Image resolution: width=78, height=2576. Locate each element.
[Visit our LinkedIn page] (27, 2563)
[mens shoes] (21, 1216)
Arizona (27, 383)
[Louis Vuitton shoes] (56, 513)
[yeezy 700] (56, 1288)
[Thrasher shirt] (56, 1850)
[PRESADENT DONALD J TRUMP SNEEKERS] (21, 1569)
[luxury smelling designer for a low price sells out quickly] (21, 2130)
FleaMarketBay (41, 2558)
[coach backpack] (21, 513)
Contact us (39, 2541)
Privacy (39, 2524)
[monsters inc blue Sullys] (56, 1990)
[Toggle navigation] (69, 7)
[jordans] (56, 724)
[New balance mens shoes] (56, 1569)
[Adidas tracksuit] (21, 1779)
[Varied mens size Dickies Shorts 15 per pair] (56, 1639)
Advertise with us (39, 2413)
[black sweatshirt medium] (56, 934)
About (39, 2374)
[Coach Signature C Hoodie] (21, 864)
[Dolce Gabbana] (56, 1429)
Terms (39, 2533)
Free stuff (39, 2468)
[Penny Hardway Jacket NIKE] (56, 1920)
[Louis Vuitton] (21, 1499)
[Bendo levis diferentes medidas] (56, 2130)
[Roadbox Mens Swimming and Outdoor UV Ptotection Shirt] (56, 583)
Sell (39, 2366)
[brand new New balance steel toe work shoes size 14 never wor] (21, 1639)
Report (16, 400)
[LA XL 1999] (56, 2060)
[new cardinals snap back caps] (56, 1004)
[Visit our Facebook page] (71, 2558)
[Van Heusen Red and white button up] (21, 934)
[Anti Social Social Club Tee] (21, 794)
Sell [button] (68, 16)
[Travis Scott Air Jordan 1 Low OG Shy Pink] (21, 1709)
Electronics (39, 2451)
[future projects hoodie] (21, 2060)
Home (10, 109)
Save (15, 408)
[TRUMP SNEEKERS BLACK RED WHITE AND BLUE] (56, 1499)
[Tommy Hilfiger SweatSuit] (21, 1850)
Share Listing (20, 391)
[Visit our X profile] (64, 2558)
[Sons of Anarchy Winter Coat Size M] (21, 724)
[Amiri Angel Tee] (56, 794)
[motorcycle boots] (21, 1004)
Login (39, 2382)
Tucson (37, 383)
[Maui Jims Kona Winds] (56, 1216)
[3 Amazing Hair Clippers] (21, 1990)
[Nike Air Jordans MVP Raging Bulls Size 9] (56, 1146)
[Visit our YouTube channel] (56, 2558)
==============================
What to work on. Would you show each line of the listing above that has the string "button"?

Response below.
[Van Heusen Red and white button up] (21, 934)
Sell [button] (68, 16)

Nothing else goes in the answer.